Neonatal mortality rate in the country is 17.1 deaths per 1,000 live births while under-five mortality rate is 30.2 deaths per 1,000 live births, according to 2018 UN Interagency Group on Mortality Estimates. Under the SDGs, all countries are aiming to reduce neonatal mortality to at least as low as 12 deaths per 1,000 live births and under-5 mortality to at least as low as 25 deaths per 1,000 live births.
Alarmingly, maternal death rate has increased by 9.4 per cent, neonatal (0-28 days old) death by 9.9 per cent and child mortality by 13 per cent in the pandemic-hit year of 2020, However, according to a United Nations Children’s Fund (Unicef) report published in collaboration with WHO and United Nations Population Fund (UNFPA) in March, 2021.
A social audit report published by the OXFAM in Bangladesh and Centre for Policy Dialogue (CPD) in December, 2019, under a project titled ‘Enhancing the participation of community based organisations(CBOs) and CSOs in democratic governance in Bangladesh’, focussed some hurdles towards providing health services at underprivileged areas.

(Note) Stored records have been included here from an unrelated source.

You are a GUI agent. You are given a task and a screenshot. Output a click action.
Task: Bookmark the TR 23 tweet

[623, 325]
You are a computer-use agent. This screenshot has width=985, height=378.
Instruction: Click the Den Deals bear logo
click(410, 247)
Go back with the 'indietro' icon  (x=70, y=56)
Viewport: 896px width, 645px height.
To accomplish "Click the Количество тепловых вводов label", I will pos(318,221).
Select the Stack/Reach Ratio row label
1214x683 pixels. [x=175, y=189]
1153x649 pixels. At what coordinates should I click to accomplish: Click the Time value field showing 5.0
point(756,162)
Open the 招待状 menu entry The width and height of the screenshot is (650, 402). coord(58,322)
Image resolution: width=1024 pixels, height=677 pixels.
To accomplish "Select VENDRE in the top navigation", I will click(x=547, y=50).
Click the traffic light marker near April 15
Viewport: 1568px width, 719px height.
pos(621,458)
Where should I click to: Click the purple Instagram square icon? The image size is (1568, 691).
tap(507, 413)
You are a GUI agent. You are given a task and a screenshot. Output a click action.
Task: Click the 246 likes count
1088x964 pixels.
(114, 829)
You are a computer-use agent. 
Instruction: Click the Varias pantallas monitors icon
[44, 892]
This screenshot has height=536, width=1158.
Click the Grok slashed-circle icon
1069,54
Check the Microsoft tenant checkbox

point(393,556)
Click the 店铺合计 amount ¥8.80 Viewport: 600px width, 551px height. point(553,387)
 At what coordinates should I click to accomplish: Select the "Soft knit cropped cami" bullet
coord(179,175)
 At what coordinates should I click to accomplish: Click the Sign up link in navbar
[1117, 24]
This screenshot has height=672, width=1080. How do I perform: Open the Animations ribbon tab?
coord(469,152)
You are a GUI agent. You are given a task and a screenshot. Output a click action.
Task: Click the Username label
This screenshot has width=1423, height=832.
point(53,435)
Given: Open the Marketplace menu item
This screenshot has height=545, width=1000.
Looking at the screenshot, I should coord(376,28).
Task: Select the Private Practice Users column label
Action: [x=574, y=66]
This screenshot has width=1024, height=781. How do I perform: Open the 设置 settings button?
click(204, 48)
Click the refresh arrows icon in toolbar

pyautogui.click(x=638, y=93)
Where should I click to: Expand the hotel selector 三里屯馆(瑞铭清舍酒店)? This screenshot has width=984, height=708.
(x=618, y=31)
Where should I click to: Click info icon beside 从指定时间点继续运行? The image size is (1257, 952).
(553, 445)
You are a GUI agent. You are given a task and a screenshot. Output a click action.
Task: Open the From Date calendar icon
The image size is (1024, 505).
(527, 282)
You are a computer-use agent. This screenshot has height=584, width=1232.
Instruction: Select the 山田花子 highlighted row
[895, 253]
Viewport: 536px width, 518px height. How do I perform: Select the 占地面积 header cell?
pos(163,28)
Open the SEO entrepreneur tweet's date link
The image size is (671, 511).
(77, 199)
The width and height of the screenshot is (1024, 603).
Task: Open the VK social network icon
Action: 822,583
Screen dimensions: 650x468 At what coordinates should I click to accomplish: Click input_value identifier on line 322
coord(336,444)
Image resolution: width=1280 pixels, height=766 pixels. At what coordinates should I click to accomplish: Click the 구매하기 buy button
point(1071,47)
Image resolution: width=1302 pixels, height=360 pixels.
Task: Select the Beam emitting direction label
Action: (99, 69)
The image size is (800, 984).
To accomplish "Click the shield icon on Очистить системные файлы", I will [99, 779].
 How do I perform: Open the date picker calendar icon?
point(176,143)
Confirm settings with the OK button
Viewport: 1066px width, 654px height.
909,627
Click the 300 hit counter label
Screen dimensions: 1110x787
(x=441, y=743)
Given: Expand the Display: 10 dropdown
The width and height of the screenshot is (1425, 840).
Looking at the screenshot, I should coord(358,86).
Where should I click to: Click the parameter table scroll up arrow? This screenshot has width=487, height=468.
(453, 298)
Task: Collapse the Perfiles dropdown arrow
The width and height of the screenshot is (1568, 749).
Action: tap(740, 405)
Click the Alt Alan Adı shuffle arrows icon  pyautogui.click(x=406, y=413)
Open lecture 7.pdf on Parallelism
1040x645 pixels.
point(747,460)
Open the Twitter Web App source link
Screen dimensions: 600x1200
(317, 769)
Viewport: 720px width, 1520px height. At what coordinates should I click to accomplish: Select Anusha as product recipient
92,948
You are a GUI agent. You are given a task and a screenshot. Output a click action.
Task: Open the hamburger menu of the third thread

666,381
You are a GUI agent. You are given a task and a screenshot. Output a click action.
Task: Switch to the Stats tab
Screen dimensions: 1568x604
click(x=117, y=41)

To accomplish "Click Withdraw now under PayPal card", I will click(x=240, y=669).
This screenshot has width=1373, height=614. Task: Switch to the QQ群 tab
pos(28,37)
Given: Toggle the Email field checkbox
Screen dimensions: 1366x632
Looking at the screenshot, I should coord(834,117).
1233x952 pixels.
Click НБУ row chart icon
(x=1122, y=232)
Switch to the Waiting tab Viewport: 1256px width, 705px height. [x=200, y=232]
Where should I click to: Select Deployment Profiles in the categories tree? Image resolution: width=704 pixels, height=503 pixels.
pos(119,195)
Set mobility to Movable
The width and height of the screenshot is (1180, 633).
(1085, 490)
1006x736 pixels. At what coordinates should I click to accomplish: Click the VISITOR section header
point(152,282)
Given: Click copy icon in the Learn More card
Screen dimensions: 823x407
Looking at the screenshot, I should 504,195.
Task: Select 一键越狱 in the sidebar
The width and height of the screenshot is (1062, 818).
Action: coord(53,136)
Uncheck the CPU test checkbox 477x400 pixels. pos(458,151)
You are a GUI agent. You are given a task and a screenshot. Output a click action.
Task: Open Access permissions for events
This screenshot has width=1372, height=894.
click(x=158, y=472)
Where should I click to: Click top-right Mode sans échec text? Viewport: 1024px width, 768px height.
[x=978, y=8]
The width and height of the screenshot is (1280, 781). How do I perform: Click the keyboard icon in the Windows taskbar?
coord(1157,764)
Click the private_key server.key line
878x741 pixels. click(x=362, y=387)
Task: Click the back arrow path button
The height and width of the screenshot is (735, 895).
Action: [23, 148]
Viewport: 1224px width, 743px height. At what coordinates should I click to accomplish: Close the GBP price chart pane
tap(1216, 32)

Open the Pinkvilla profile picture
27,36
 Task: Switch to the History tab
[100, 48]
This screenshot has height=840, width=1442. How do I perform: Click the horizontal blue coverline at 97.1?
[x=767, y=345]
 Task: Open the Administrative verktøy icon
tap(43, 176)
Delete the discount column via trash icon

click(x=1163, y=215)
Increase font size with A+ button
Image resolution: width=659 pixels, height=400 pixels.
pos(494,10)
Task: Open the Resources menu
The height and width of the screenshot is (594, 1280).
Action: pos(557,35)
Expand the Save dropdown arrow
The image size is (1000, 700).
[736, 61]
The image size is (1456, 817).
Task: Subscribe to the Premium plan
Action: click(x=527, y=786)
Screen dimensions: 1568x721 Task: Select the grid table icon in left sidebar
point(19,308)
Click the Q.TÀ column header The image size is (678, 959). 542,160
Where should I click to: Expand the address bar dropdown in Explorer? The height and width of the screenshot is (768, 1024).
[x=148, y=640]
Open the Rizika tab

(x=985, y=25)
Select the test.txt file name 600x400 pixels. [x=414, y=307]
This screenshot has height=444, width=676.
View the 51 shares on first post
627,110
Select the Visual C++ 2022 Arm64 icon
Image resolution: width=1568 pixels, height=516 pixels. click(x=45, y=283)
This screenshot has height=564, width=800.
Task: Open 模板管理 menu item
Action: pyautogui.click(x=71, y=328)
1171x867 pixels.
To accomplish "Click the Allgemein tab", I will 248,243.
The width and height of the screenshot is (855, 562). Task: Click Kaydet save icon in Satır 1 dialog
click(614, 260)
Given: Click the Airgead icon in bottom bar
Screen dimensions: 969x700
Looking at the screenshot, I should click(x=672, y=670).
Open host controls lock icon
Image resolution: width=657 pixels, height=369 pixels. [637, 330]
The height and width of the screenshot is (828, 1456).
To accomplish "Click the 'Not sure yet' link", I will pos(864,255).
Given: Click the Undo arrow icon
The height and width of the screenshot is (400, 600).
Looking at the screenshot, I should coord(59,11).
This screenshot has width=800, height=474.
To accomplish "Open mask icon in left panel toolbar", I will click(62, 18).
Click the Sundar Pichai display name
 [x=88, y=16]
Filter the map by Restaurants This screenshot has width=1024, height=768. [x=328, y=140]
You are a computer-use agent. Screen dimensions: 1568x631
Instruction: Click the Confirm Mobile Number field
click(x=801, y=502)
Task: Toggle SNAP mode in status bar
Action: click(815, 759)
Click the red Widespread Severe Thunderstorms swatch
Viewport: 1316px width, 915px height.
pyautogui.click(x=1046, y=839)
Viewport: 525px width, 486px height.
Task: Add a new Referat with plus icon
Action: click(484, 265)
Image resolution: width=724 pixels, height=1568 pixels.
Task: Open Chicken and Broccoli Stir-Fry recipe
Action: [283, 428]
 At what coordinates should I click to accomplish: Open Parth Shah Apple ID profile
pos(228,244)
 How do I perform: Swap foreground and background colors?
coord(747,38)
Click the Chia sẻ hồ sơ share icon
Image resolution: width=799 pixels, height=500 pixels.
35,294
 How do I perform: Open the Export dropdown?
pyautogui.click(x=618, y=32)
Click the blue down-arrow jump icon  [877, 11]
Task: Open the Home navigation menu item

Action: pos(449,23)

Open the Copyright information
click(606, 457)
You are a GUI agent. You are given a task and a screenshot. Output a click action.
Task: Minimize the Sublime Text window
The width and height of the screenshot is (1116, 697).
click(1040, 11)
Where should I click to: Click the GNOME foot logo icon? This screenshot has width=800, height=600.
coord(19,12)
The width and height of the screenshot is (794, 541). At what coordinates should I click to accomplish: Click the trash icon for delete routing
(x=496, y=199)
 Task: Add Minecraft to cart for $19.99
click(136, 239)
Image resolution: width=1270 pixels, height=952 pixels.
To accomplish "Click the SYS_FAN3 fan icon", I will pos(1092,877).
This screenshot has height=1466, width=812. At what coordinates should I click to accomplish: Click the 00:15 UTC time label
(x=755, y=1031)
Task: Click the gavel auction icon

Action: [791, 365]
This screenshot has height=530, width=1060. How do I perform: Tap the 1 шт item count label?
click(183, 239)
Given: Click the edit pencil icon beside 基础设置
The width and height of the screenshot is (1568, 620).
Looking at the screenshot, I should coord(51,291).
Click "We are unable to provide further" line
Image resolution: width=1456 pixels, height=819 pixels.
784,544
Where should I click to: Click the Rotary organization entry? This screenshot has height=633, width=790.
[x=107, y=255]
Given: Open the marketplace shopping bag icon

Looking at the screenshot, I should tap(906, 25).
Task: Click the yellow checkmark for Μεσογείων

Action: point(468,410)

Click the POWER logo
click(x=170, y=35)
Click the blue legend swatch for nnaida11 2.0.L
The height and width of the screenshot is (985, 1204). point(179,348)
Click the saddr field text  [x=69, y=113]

Absence of local beneficiaries in policy-making process, lack of accountability and transparency in government services, improper infrastructure, shortage of trained human resources, scarcity of medical equipment and shortage of medicines are among the setbacks in ensuring healthcare in rural Bangladesh, said the report.
Carried out in Sandwip Upazila of Chattogram and some parts of Barguna, the social audit found that about half of the service recipients did not get necessary free medicines allocated for them while there were also allegations of realising money from beneficiaries for the services meant to be free of cost.
Most of the community clinics carryout family planning programmes with half of the required health workers, who, do not visit households very often in the plea of shortage of workforce, according to field-level experience.
Lack of awareness on the part of service recipients was also observed. The social audit made some recommendations to improve overall service quality of the community clinics that include ensuring appointment of quality, skilled and sufficient number of caregivers in vacant posts, maintaining regular supply of life-saving medicines, monitoring and evaluating them at Upazila and Union level, and raising public awareness.
The report also suggested that introduction of i emergency maternity services at all community clinics could reduce maternal and neonatal death, easing birth complexity, and disseminating proper food and nutrition related information to mothers.
The NGOs and local community-based organisations can also play a significant role in this regard, the report added.
Development advocates also suggest, the local health service providers can help institutionalise the ‘Citizen-led Social Audit’to improve the quality of the services and hold the service providers accountableto the community people.